Saturday night, Evan Longoria’s fiancee, Jaime Edmondson, tweeted news that the couple expects their second kid in November. Their daughter, Elle, was born Feb. 20, 2013.

Longoria was in good spirits when the development was raised in the Rays clubhouse Sunday morning. Longoria and Edmondson hope to be married in winter 2016.


— Left-hander David Price, who’s scheduled to start Monday in the series finale against Seattle, said the Rays’ current struggle stands out among his seven seasons in the major leagues. Part of the pain has to do with his inconsistency, he said. He’s an underwhelming 4-5 with a 4.03 ERA this season. "It’s frustrating," he said. "We’re going through a tough time. It’s probably the toughest time I’ve been a part of in baseball. I don’t feel like I’ve had two good starts in a row."

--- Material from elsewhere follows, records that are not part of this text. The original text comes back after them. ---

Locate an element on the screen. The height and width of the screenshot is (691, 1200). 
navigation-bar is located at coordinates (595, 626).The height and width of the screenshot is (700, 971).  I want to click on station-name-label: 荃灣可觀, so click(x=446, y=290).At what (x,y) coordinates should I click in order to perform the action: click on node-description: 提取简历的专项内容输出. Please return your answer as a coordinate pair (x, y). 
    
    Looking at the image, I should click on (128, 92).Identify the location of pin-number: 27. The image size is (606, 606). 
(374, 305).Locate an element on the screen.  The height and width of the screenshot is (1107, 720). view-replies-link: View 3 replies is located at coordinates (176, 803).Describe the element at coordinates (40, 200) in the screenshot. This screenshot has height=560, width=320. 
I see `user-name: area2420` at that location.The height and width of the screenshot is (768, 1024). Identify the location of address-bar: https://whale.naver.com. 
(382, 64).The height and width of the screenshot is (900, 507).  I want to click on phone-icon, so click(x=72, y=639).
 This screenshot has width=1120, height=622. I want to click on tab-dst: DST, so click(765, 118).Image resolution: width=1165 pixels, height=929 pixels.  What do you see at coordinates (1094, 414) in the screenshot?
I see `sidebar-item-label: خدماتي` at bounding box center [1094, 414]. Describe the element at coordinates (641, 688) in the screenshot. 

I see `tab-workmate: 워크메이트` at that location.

— Catcher Jose Molina anticipates catching up with his six-time National League Gold Glove Award-winning younger brother, Yadier Molina, when the Cardinals are part of a two-game series Tuesday and Wednesday at Tropicana Field. Jose said Yadier will stay with him during the brief visit, but don’t expect baseball to be a topic of conversation when they meet. "We don’t talk about baseball when we’re together," Jose said. "We talk when we’re training. We talk when we’re practicing. But when we’re home or (have) free time, we barely talk much about baseball. We want to enjoy each other away from the game and stay away from everything. We just keep it simple. We just have a great time together."

— Longoria received a nice parting gift Saturday from Weezer, which held a postgame concert at Tropicana Field. Members of the rock band signed the third baseman’s drum head, which he proudly tweeted Sunday morning.